Entries contained in a dataset –
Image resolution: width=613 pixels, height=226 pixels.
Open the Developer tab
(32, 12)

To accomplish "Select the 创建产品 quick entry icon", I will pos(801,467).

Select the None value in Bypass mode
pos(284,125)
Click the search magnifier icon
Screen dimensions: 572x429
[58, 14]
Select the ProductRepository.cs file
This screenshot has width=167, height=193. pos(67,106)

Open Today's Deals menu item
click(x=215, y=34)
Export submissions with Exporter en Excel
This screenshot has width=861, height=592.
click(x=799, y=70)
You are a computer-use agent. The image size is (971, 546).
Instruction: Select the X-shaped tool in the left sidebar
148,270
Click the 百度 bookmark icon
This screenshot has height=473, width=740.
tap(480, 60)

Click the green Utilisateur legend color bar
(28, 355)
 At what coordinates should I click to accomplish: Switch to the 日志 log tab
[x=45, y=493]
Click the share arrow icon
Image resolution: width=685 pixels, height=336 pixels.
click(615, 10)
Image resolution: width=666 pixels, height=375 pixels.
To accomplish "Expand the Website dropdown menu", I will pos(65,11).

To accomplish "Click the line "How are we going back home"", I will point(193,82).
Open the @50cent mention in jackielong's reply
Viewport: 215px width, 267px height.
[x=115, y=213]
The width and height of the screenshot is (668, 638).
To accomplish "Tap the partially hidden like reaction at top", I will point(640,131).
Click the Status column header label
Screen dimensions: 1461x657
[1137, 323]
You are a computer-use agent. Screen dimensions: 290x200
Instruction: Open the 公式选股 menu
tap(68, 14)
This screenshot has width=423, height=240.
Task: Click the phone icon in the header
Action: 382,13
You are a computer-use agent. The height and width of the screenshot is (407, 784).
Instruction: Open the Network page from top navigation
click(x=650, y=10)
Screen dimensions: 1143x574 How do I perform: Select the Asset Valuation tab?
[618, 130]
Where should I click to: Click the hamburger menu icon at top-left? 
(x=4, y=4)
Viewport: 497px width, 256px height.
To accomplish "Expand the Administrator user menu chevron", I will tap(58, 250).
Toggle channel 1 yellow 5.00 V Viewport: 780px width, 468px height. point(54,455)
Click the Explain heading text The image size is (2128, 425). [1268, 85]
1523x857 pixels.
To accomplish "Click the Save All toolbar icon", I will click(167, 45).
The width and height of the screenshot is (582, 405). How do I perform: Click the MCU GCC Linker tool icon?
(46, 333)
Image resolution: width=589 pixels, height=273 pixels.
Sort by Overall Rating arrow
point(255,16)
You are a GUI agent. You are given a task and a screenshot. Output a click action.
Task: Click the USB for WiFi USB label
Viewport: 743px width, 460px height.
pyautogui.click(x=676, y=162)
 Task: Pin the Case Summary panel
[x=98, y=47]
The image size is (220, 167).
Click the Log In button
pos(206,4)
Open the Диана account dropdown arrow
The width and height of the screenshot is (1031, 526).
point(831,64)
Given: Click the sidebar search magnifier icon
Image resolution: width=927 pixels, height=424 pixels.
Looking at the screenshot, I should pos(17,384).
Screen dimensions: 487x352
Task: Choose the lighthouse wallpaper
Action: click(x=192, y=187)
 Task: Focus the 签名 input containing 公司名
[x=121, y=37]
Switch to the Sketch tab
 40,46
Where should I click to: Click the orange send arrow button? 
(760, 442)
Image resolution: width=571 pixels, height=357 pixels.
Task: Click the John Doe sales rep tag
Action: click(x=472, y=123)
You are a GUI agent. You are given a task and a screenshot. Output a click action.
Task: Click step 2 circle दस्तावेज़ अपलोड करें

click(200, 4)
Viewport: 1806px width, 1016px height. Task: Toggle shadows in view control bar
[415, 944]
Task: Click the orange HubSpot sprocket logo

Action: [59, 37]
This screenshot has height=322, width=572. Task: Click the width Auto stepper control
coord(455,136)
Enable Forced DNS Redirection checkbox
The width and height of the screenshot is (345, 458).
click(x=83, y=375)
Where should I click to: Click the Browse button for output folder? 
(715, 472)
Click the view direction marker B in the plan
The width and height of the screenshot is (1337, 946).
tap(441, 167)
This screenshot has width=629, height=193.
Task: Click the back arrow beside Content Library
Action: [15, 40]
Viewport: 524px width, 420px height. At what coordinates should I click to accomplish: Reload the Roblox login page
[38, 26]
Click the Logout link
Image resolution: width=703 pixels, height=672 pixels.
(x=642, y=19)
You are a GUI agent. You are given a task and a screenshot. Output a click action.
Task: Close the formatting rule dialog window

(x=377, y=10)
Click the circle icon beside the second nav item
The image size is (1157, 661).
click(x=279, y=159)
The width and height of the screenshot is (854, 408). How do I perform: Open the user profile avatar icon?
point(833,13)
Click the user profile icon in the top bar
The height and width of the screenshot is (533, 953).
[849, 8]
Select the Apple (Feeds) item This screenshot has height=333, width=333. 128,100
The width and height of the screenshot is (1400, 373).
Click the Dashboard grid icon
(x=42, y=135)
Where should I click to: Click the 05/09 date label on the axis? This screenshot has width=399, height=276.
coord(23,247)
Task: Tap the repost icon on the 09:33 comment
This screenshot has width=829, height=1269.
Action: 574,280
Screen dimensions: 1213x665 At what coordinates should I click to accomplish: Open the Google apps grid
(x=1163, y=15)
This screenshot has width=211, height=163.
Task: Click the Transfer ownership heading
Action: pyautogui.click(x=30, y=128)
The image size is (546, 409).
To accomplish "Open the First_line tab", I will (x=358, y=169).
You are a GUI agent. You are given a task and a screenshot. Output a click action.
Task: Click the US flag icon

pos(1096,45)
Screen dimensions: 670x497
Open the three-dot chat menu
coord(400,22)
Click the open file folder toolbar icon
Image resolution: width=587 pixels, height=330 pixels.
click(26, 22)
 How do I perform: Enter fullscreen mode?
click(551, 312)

Given request – Rewrite the entries from the line with "You are a computer-use agent. Screen" to the line with "Action: click(x=472, y=123)", changing "Instruction" to "Goal" and keeping everything else the same. Return only those lines.

Complete output –
You are a computer-use agent. Screen dimensions: 290x200
Goal: Open the 公式选股 menu
tap(68, 14)
This screenshot has width=423, height=240.
Task: Click the phone icon in the header
Action: 382,13
You are a computer-use agent. The height and width of the screenshot is (407, 784).
Goal: Open the Network page from top navigation
click(x=650, y=10)
Screen dimensions: 1143x574 How do I perform: Select the Asset Valuation tab?
[618, 130]
Where should I click to: Click the hamburger menu icon at top-left? 
(x=4, y=4)
Viewport: 497px width, 256px height.
To accomplish "Expand the Administrator user menu chevron", I will tap(58, 250).
Toggle channel 1 yellow 5.00 V Viewport: 780px width, 468px height. point(54,455)
Click the Explain heading text The image size is (2128, 425). [1268, 85]
1523x857 pixels.
To accomplish "Click the Save All toolbar icon", I will click(167, 45).
The width and height of the screenshot is (582, 405). How do I perform: Click the MCU GCC Linker tool icon?
(46, 333)
Image resolution: width=589 pixels, height=273 pixels.
Sort by Overall Rating arrow
point(255,16)
You are a GUI agent. You are given a task and a screenshot. Output a click action.
Task: Click the USB for WiFi USB label
Viewport: 743px width, 460px height.
pyautogui.click(x=676, y=162)
 Task: Pin the Case Summary panel
[x=98, y=47]
The image size is (220, 167).
Click the Log In button
pos(206,4)
Open the Диана account dropdown arrow
The width and height of the screenshot is (1031, 526).
point(831,64)
Given: Click the sidebar search magnifier icon
Image resolution: width=927 pixels, height=424 pixels.
Looking at the screenshot, I should pos(17,384).
Screen dimensions: 487x352
Task: Choose the lighthouse wallpaper
Action: click(x=192, y=187)
 Task: Focus the 签名 input containing 公司名
[x=121, y=37]
Switch to the Sketch tab
 40,46
Where should I click to: Click the orange send arrow button? 
(760, 442)
Image resolution: width=571 pixels, height=357 pixels.
Task: Click the John Doe sales rep tag
Action: click(x=472, y=123)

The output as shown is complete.